Melinda Gates Wants Birth Control to Be a Global Priority

Impact

In a TED Talk this month, Melinda Gates explained, “All men and women should be free to decide whether they do or do not want to conceive a child.”

While much of the debate on birth control concerns issues of abortion and immorality, Gates explained that contraceptives is not about promiscuity, but about women’s right to control over her own body and choice over her own life. “It is not code for abortion,” she explained.

The issue is both a global and a national one. On the global scale, Gates described that those who fall victim to this lack of health care are mainly found in sub-Saharan Africa and South Asia. Women from these regions want just as much as women in Western nations to control when and how many they give birth to, Gates explained, disproving the idea that there is a cultural norm to produce high numbers of offspring in these regions. “All women want the same thing,” she explained of women from Kenya to Senegal, to France to the U.S., and that is “to bring every good thing to [the] child before having another one,” as a woman in Nairobi whom Gates interviewed articulated.

Indeed, prospective mothers would like the best for their children: healthy lives, access to opportunities, and stability in the family, which all give the children the best possible future. Women are also able to live healthier and more stable lives themselves when they have the power to choose when they give birth – when they are financially, psychologically, and physically ready.
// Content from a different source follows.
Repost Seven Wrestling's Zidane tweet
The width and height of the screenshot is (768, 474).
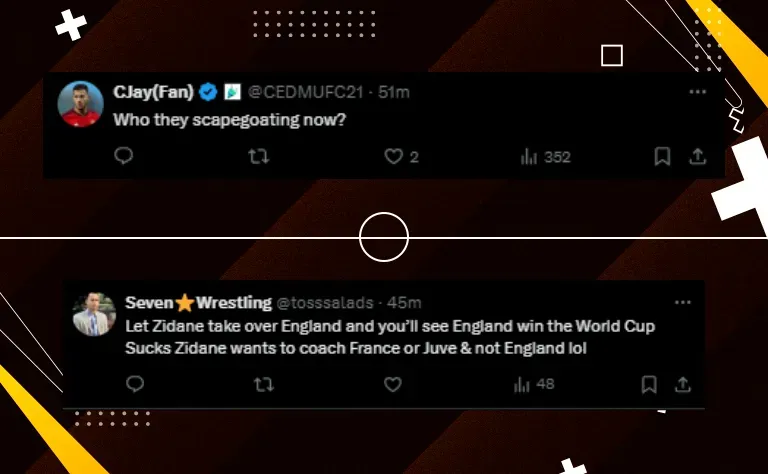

Despite these practical reasons for why women should have access to birth control, there are still those who argue that contraceptives are a sin and that it can lead to promiscuity. Gates explained that her decision with birth control had nothing to do with promiscuity. “I had a plan for my future. I wanted to go to college, I studied really hard in college, and I was proud to be one of the very few female computer science graduates at my university. I wanted to have a career so I went on to business schools and I became one of the youngest female executives at Microsoft.”
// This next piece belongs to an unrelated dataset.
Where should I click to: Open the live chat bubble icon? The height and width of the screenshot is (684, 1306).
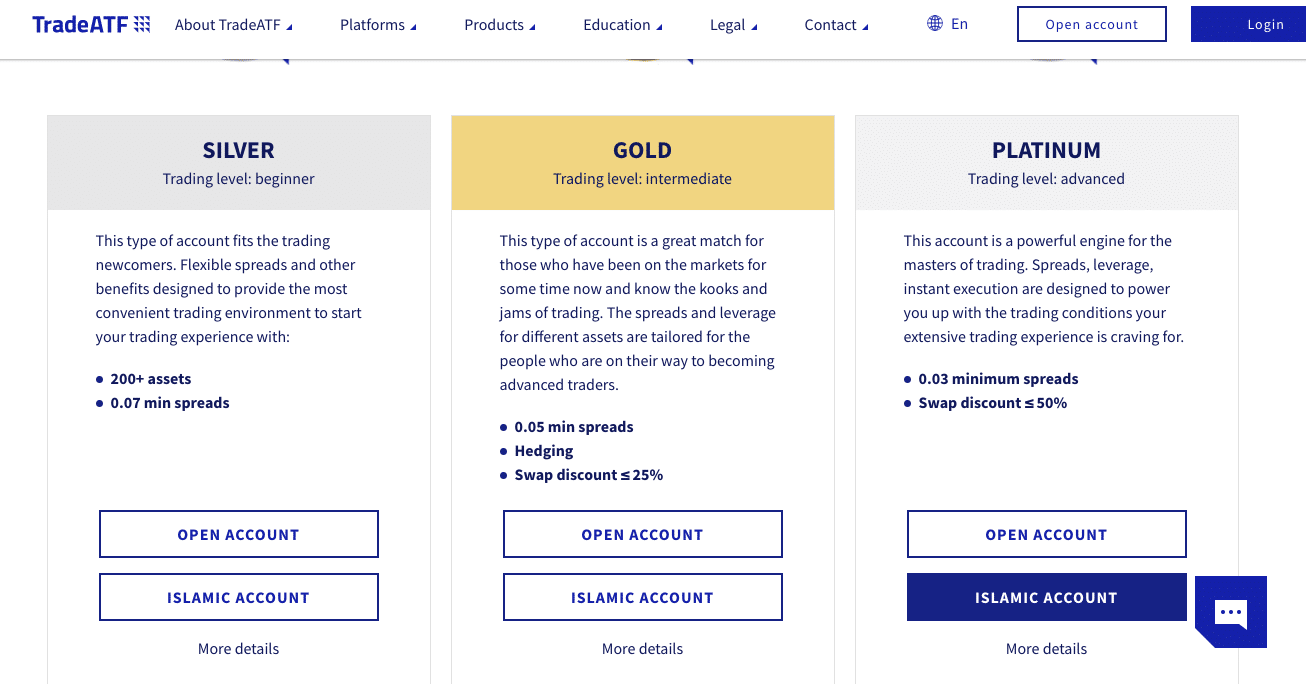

Indeed, according to a study, American women’s access to the pill is correlated to higher incomes and better careers. The logic is simple: a woman has the ability to be more ambitious and to focus entirely on her studies and career if she has the ability to control when she starts her own family, eliminating surprise, unwanted pregnancies that interfere with her professional goals.

Gates addresses the urgency in making contraceptives available to all women: “Will we invest in helping all women get what they want now? Or are we going to condemn them to some century-long struggle, as if this were still revolutionary France and the best method was coitus interruptus?”